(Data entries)
_ _ _ _ _
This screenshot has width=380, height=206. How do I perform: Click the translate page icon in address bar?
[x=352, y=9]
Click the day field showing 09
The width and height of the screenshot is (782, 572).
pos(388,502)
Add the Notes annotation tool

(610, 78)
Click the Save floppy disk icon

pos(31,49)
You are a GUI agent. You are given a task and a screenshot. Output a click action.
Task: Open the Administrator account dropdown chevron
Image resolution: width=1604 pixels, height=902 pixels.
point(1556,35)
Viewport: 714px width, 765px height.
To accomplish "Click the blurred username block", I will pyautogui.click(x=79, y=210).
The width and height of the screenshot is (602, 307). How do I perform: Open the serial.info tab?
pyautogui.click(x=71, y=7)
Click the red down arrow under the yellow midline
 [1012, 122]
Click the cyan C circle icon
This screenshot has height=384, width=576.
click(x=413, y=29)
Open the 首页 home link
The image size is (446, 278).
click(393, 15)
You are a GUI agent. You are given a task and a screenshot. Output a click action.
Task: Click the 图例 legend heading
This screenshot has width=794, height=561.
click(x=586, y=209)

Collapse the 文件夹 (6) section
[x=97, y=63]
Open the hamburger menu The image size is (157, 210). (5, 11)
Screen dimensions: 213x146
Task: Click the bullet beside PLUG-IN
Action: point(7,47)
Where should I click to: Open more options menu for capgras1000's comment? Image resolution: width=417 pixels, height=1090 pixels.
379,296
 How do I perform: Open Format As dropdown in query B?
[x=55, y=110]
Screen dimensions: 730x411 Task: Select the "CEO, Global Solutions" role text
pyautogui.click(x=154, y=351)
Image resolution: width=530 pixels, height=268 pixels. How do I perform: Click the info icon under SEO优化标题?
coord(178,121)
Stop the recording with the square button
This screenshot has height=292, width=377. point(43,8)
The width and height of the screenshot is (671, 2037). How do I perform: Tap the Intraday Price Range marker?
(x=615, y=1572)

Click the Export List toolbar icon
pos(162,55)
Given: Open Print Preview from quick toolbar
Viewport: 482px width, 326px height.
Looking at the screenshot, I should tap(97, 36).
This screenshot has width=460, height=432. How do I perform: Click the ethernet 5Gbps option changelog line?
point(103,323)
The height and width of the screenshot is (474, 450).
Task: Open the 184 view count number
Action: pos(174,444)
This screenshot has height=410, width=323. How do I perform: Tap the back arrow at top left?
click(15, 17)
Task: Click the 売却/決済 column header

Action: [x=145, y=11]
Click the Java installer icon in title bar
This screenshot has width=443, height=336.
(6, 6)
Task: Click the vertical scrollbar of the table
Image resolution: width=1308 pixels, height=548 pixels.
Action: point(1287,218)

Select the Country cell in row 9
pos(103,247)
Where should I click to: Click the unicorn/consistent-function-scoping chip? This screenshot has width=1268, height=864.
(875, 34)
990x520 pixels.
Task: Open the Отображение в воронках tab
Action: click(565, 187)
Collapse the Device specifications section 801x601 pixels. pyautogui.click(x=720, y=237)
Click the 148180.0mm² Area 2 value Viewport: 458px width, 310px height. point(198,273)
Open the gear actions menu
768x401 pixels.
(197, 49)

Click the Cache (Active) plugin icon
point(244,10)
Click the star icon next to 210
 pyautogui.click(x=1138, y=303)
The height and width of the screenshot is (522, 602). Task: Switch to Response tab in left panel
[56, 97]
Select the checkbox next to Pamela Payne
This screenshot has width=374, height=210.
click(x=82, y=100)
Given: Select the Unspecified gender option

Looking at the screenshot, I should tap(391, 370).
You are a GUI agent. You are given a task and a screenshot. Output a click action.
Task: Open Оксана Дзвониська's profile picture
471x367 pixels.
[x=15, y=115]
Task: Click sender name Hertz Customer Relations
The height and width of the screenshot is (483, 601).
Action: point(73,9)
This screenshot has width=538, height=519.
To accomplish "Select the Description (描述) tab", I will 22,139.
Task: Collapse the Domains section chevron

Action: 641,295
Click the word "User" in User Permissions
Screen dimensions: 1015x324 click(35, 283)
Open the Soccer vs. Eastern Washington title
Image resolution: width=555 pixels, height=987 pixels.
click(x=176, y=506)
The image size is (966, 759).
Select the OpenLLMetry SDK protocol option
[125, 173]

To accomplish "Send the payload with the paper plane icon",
_ _ _ _ _
§ Task requirements
Quote every line of the listing above, word for word.

§ Exercise solution
This screenshot has width=380, height=206. How do I perform: Click the translate page icon in address bar?
[x=352, y=9]
Click the day field showing 09
The width and height of the screenshot is (782, 572).
pos(388,502)
Add the Notes annotation tool

(610, 78)
Click the Save floppy disk icon

pos(31,49)
You are a GUI agent. You are given a task and a screenshot. Output a click action.
Task: Open the Administrator account dropdown chevron
Image resolution: width=1604 pixels, height=902 pixels.
point(1556,35)
Viewport: 714px width, 765px height.
To accomplish "Click the blurred username block", I will pyautogui.click(x=79, y=210).
The width and height of the screenshot is (602, 307). How do I perform: Open the serial.info tab?
pyautogui.click(x=71, y=7)
Click the red down arrow under the yellow midline
 [1012, 122]
Click the cyan C circle icon
This screenshot has height=384, width=576.
click(x=413, y=29)
Open the 首页 home link
The image size is (446, 278).
click(393, 15)
You are a GUI agent. You are given a task and a screenshot. Output a click action.
Task: Click the 图例 legend heading
This screenshot has width=794, height=561.
click(x=586, y=209)

Collapse the 文件夹 (6) section
[x=97, y=63]
Open the hamburger menu The image size is (157, 210). (5, 11)
Screen dimensions: 213x146
Task: Click the bullet beside PLUG-IN
Action: point(7,47)
Where should I click to: Open more options menu for capgras1000's comment? Image resolution: width=417 pixels, height=1090 pixels.
379,296
 How do I perform: Open Format As dropdown in query B?
[x=55, y=110]
Screen dimensions: 730x411 Task: Select the "CEO, Global Solutions" role text
pyautogui.click(x=154, y=351)
Image resolution: width=530 pixels, height=268 pixels. How do I perform: Click the info icon under SEO优化标题?
coord(178,121)
Stop the recording with the square button
This screenshot has height=292, width=377. point(43,8)
The width and height of the screenshot is (671, 2037). How do I perform: Tap the Intraday Price Range marker?
(x=615, y=1572)

Click the Export List toolbar icon
pos(162,55)
Given: Open Print Preview from quick toolbar
Viewport: 482px width, 326px height.
Looking at the screenshot, I should tap(97, 36).
This screenshot has width=460, height=432. How do I perform: Click the ethernet 5Gbps option changelog line?
point(103,323)
The height and width of the screenshot is (474, 450).
Task: Open the 184 view count number
Action: pos(174,444)
This screenshot has height=410, width=323. How do I perform: Tap the back arrow at top left?
click(15, 17)
Task: Click the 売却/決済 column header

Action: [x=145, y=11]
Click the Java installer icon in title bar
This screenshot has width=443, height=336.
(6, 6)
Task: Click the vertical scrollbar of the table
Image resolution: width=1308 pixels, height=548 pixels.
Action: point(1287,218)

Select the Country cell in row 9
pos(103,247)
Where should I click to: Click the unicorn/consistent-function-scoping chip? This screenshot has width=1268, height=864.
(875, 34)
990x520 pixels.
Task: Open the Отображение в воронках tab
Action: click(565, 187)
Collapse the Device specifications section 801x601 pixels. pyautogui.click(x=720, y=237)
Click the 148180.0mm² Area 2 value Viewport: 458px width, 310px height. point(198,273)
Open the gear actions menu
768x401 pixels.
(197, 49)

Click the Cache (Active) plugin icon
point(244,10)
Click the star icon next to 210
 pyautogui.click(x=1138, y=303)
The height and width of the screenshot is (522, 602). Task: Switch to Response tab in left panel
[56, 97]
Select the checkbox next to Pamela Payne
This screenshot has width=374, height=210.
click(x=82, y=100)
Given: Select the Unspecified gender option

Looking at the screenshot, I should tap(391, 370).
You are a GUI agent. You are given a task and a screenshot. Output a click action.
Task: Open Оксана Дзвониська's profile picture
471x367 pixels.
[x=15, y=115]
Task: Click sender name Hertz Customer Relations
The height and width of the screenshot is (483, 601).
Action: point(73,9)
This screenshot has width=538, height=519.
To accomplish "Select the Description (描述) tab", I will 22,139.
Task: Collapse the Domains section chevron

Action: 641,295
Click the word "User" in User Permissions
Screen dimensions: 1015x324 click(35, 283)
Open the Soccer vs. Eastern Washington title
Image resolution: width=555 pixels, height=987 pixels.
click(x=176, y=506)
The image size is (966, 759).
Select the OpenLLMetry SDK protocol option
[125, 173]

To accomplish "Send the payload with the paper plane icon",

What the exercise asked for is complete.